## Work instructions
Print only the lines below from the one with "Evraksız .tr Alan" to the one with "Blog (16, 2295)", both included, exactly as they stand. Leave pictures out.

## Task material

►

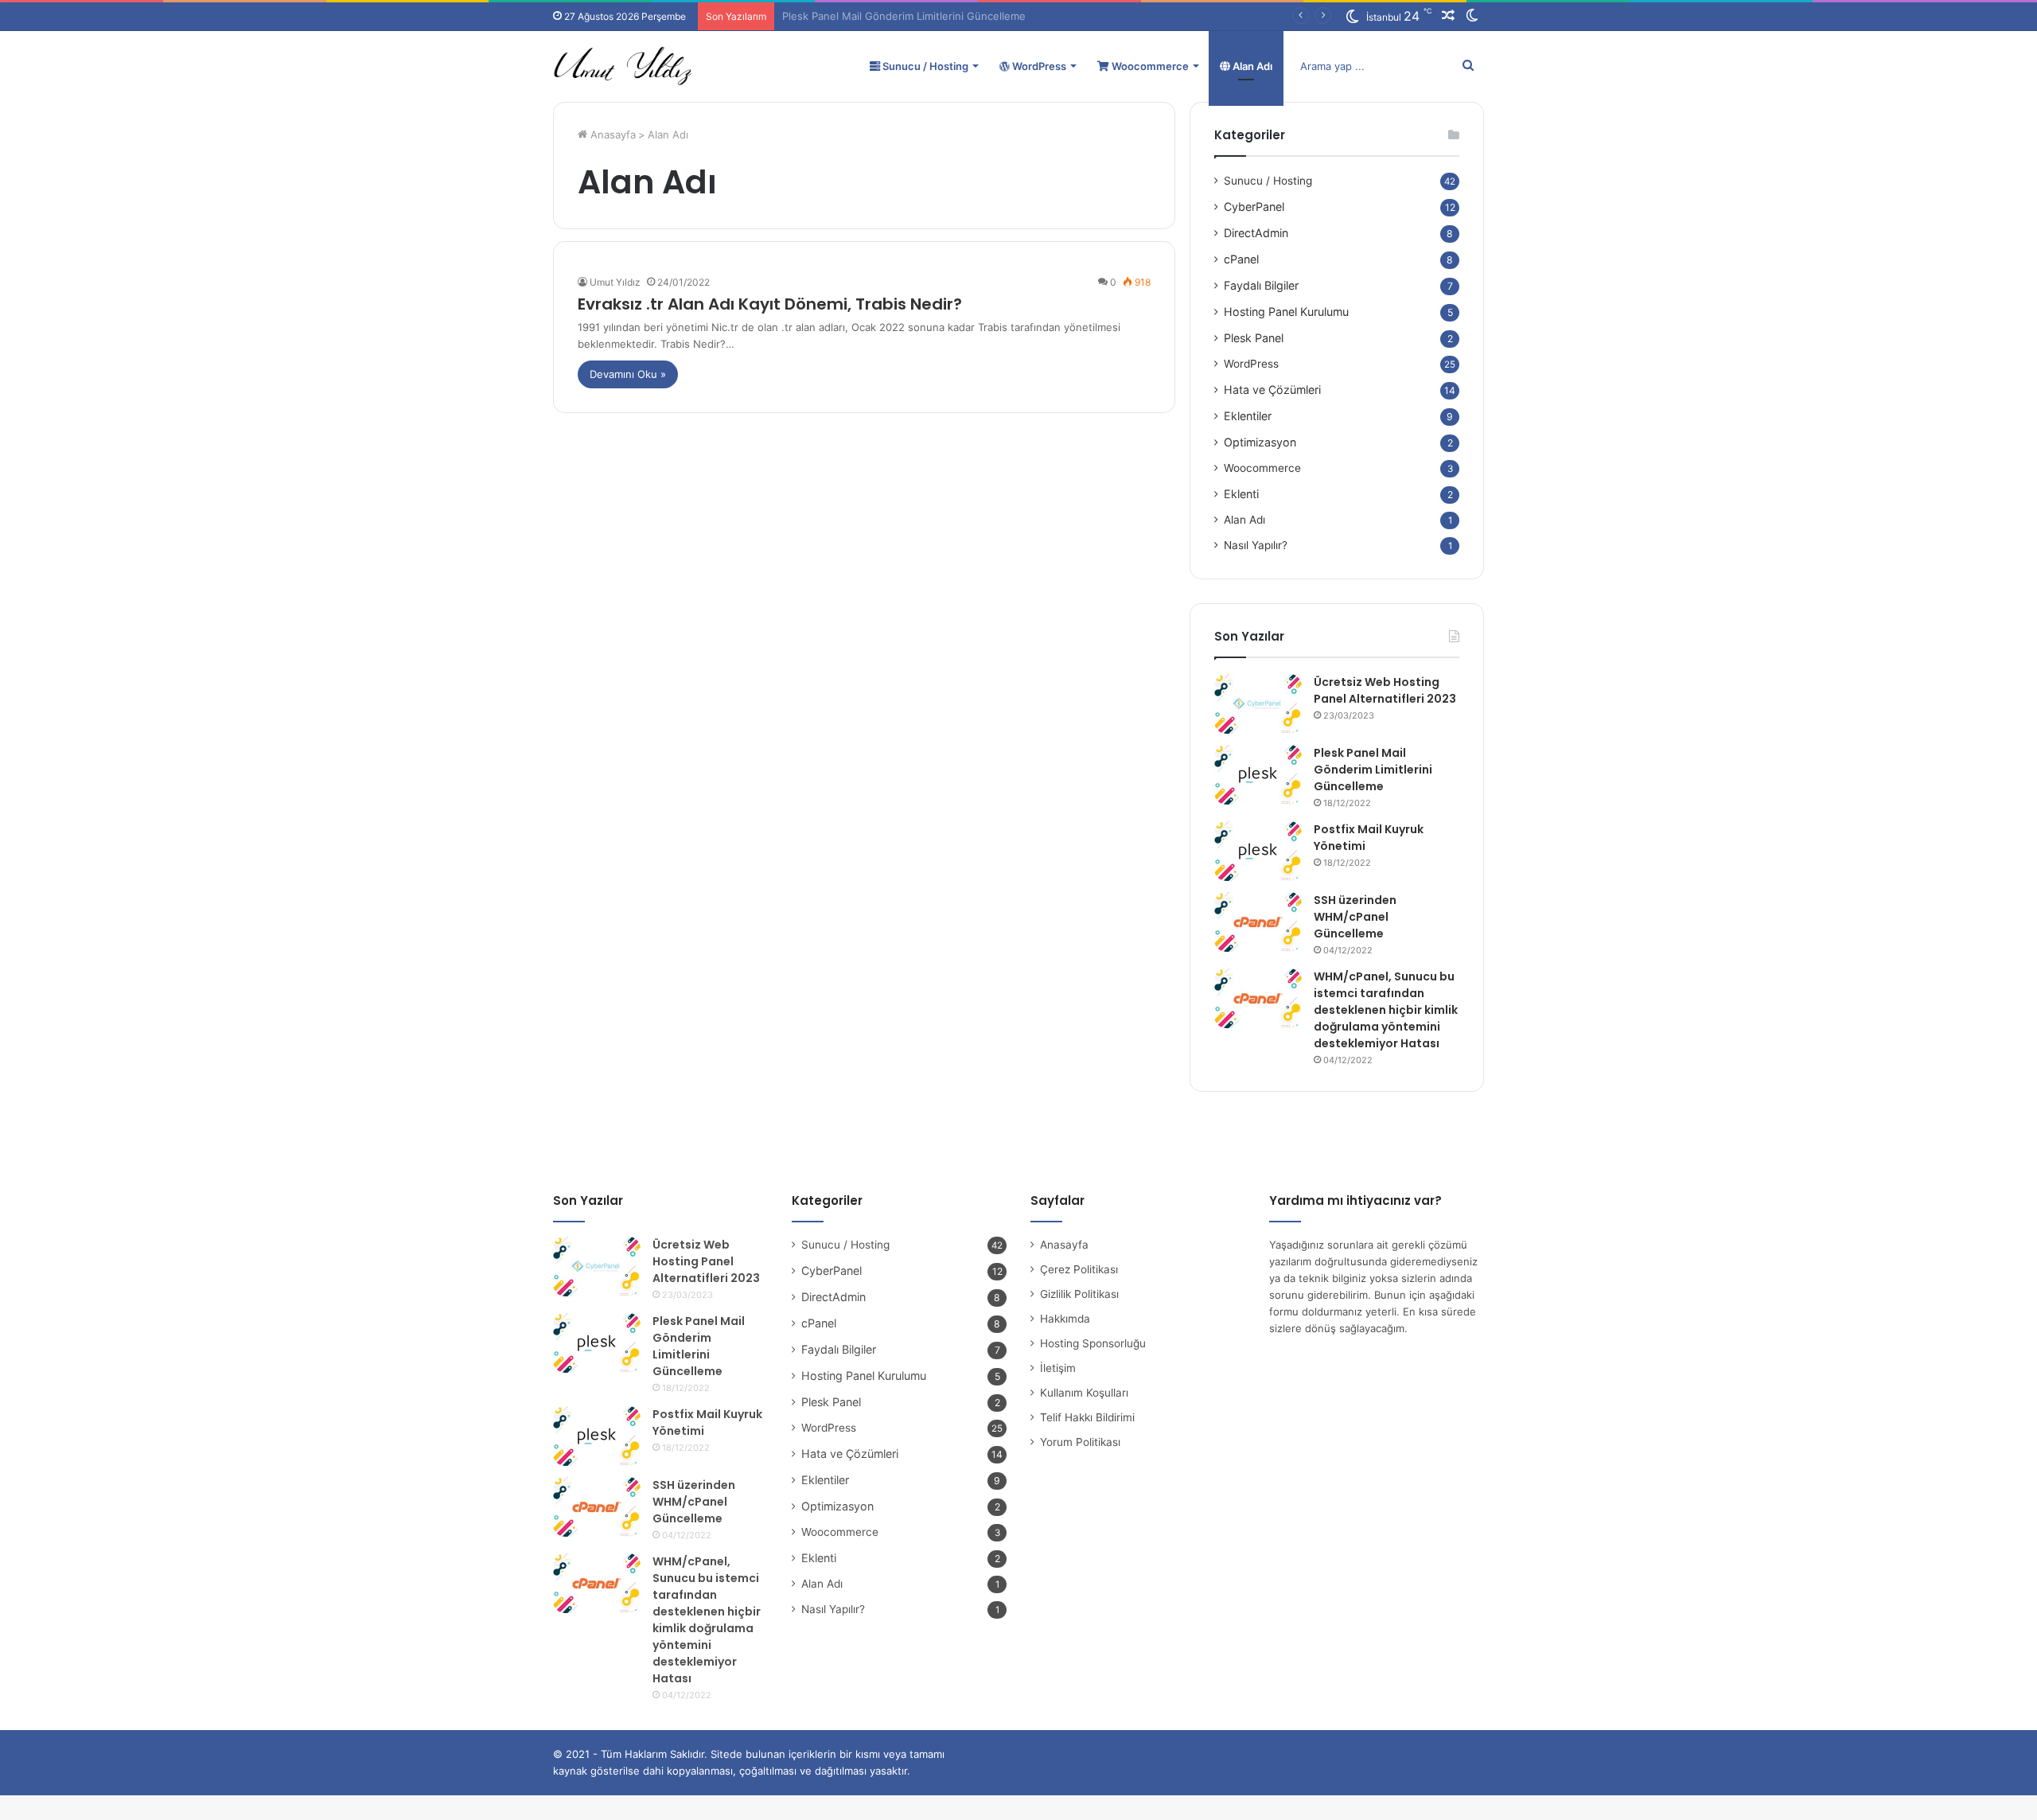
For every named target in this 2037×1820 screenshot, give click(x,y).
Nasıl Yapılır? (1255, 545)
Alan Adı (1251, 66)
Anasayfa (611, 134)
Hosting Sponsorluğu (1093, 1343)
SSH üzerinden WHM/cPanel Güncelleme (1355, 916)
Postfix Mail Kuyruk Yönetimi (852, 16)
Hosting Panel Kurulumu (1286, 311)
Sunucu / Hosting (924, 66)
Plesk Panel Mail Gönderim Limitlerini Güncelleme (1373, 769)
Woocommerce (1149, 66)
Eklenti (1241, 494)
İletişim (1058, 1368)
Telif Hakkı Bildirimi (1087, 1417)
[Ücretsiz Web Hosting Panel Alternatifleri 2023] (1258, 704)
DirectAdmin (1256, 233)
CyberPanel (1254, 206)
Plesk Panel (1253, 338)
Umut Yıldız (615, 282)
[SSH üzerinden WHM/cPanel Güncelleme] (1258, 922)
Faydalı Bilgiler (1261, 285)
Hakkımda (1065, 1318)
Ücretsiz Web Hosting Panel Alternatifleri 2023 (1385, 690)
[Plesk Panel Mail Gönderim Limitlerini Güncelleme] (1258, 775)
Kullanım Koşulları (1084, 1392)
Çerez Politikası (1079, 1269)
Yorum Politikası (1080, 1442)
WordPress (1038, 66)
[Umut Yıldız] (623, 66)
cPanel (1241, 259)
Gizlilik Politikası (1079, 1294)
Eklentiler (1248, 416)
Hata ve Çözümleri (1272, 389)
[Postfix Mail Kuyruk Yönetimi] (1258, 851)
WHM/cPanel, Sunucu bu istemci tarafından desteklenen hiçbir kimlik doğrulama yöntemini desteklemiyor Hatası (1386, 1009)
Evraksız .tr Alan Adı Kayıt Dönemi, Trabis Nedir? (770, 304)
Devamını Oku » (628, 374)
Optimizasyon (1260, 442)
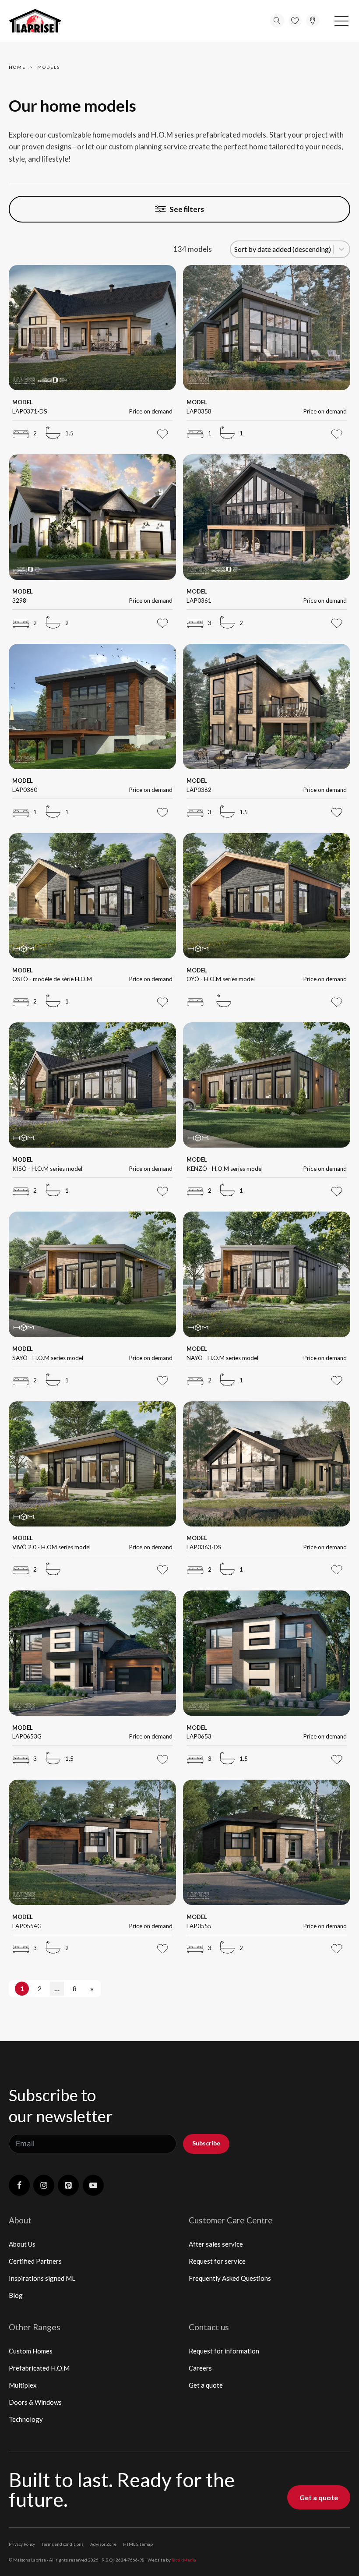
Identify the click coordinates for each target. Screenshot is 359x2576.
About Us (22, 2244)
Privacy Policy (22, 2544)
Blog (16, 2295)
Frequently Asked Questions (230, 2278)
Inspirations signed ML (42, 2278)
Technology (26, 2419)
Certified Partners (35, 2261)
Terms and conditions (63, 2544)
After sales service (216, 2244)
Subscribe (206, 2143)
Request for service (217, 2261)
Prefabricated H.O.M (39, 2368)
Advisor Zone (103, 2544)
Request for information (224, 2351)
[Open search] (277, 20)
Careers (200, 2368)
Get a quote (206, 2385)
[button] (341, 20)
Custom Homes (31, 2351)
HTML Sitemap (138, 2544)
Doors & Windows (35, 2402)
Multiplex (23, 2385)
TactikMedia (184, 2559)
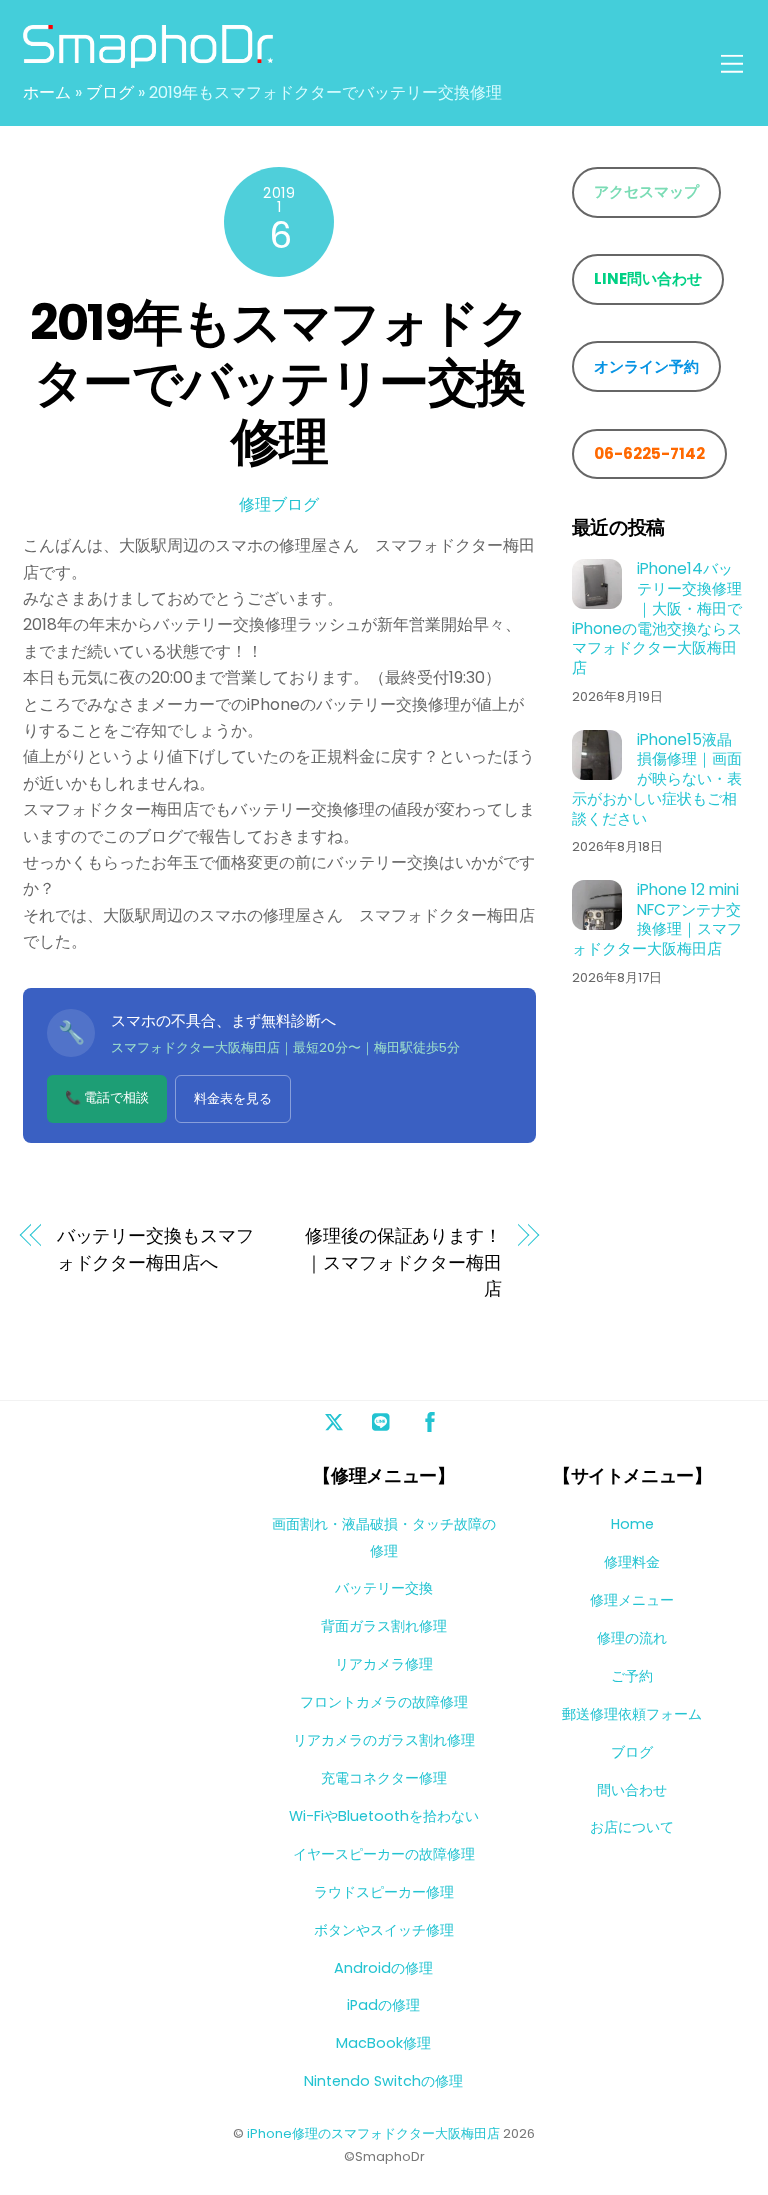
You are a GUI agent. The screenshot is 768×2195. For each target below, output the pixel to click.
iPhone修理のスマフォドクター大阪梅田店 (373, 2133)
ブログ (110, 92)
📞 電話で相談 (107, 1097)
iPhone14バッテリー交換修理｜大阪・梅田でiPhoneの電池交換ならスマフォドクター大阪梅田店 (657, 618)
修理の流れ (632, 1638)
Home (632, 1524)
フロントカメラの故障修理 (384, 1702)
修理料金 (632, 1562)
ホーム (47, 92)
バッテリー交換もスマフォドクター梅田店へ (155, 1248)
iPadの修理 (383, 2005)
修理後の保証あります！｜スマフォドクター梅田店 (403, 1262)
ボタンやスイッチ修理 (384, 1930)
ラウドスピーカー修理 (384, 1892)
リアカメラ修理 (384, 1664)
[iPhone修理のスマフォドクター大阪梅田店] (148, 59)
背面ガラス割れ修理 (384, 1626)
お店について (632, 1827)
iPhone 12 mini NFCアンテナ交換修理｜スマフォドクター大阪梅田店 (657, 919)
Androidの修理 (383, 1968)
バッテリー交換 (384, 1588)
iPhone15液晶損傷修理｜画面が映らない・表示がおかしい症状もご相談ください (657, 779)
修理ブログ (279, 504)
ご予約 (632, 1676)
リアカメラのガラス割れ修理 (384, 1740)
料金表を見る (233, 1098)
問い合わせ (632, 1790)
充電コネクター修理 (384, 1778)
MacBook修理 (383, 2043)
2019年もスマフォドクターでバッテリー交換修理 (279, 382)
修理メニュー (632, 1600)
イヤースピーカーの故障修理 (384, 1854)
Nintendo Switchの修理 (383, 2081)
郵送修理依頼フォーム (632, 1714)
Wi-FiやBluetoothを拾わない (384, 1816)
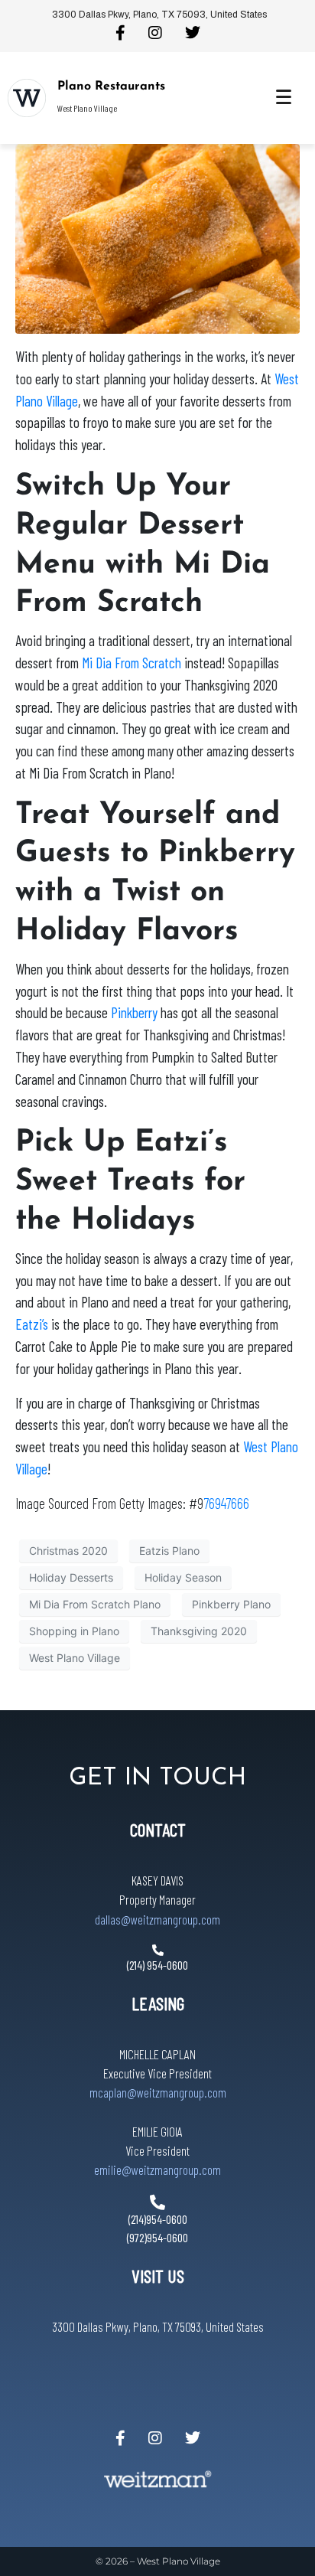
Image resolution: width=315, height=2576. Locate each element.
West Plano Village (74, 1657)
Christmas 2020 (68, 1550)
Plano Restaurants (111, 86)
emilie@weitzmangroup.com (157, 2169)
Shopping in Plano (74, 1630)
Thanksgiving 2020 (199, 1630)
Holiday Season (183, 1577)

◄

## Solution
Evraksız .tr Alan Adı Kayıt Dönemi, Trabis Nedir? (770, 304)
Devamını Oku » (628, 374)
Optimizasyon (1260, 442)
Identify the click coordinates for each target. Screenshot is 359x2576.
About Us (22, 2244)
Privacy Policy (22, 2544)
Blog (16, 2295)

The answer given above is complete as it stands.